RECORDS FOR THIS EXERCISE:
•••••

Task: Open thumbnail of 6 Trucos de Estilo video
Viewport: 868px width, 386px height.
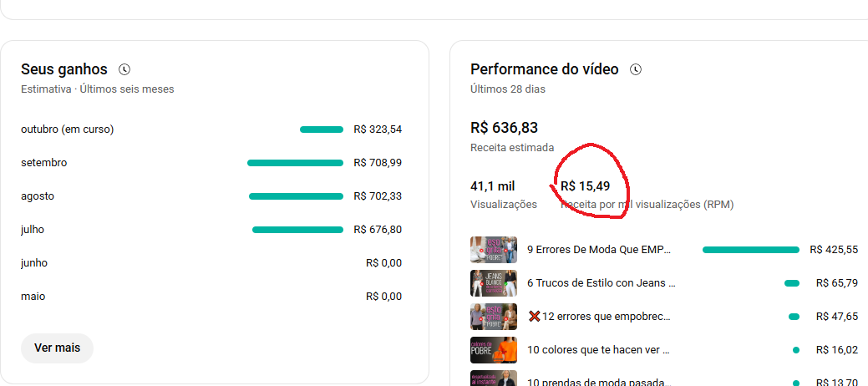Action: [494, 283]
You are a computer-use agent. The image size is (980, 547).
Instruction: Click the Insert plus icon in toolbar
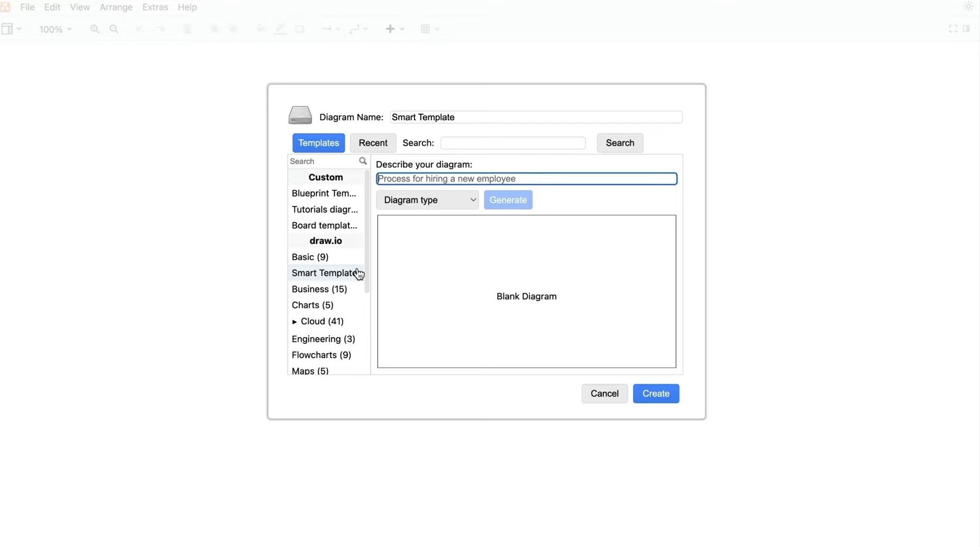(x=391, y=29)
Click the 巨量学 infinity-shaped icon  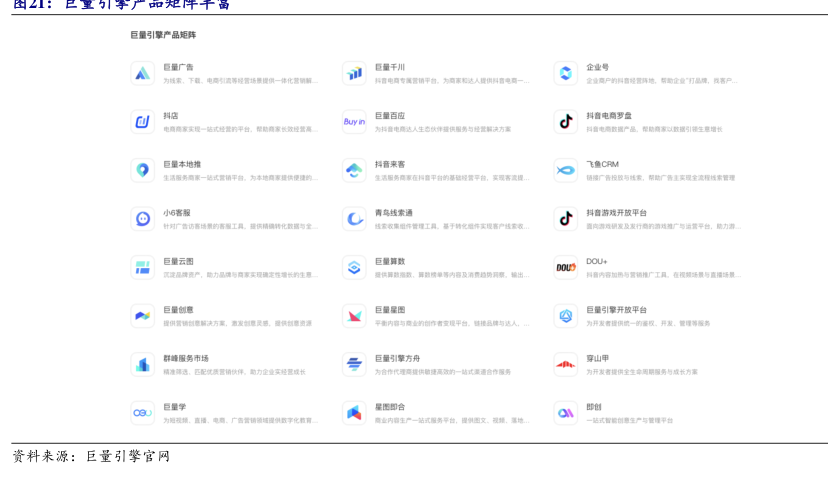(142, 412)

•••••

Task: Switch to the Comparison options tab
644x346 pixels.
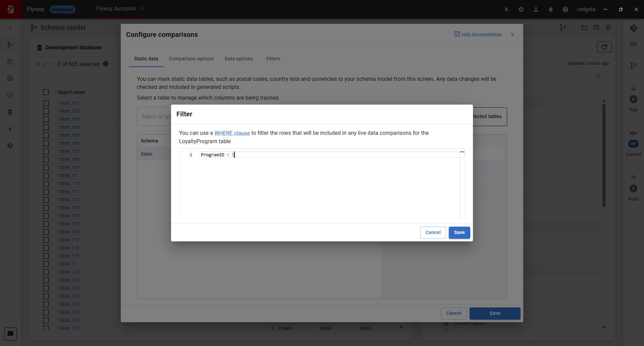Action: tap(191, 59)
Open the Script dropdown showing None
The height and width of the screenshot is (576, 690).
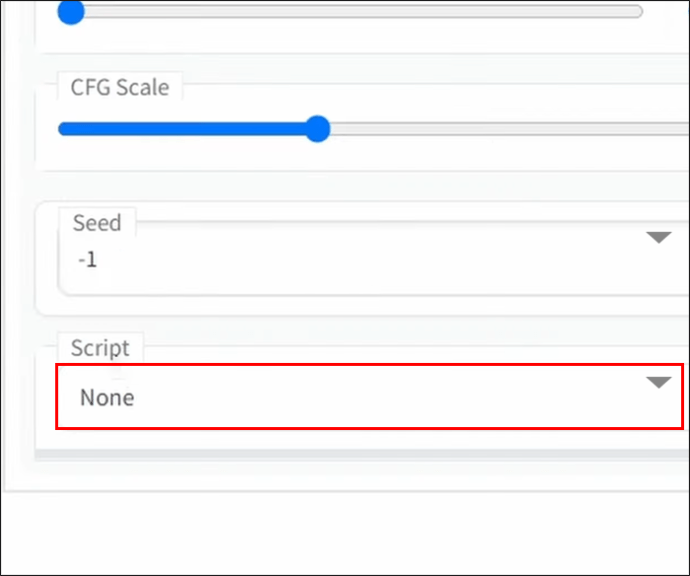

•••••

YOUR GOAL:
Set down, exactly as written above, each line from the one with "Task: Switch to the Comparison options tab" through the one with "The height and", and skip the pictures.

TASK RESULT:
Task: Switch to the Comparison options tab
644x346 pixels.
Action: tap(191, 59)
Open the Script dropdown showing None
The height and width of the screenshot is (576, 690).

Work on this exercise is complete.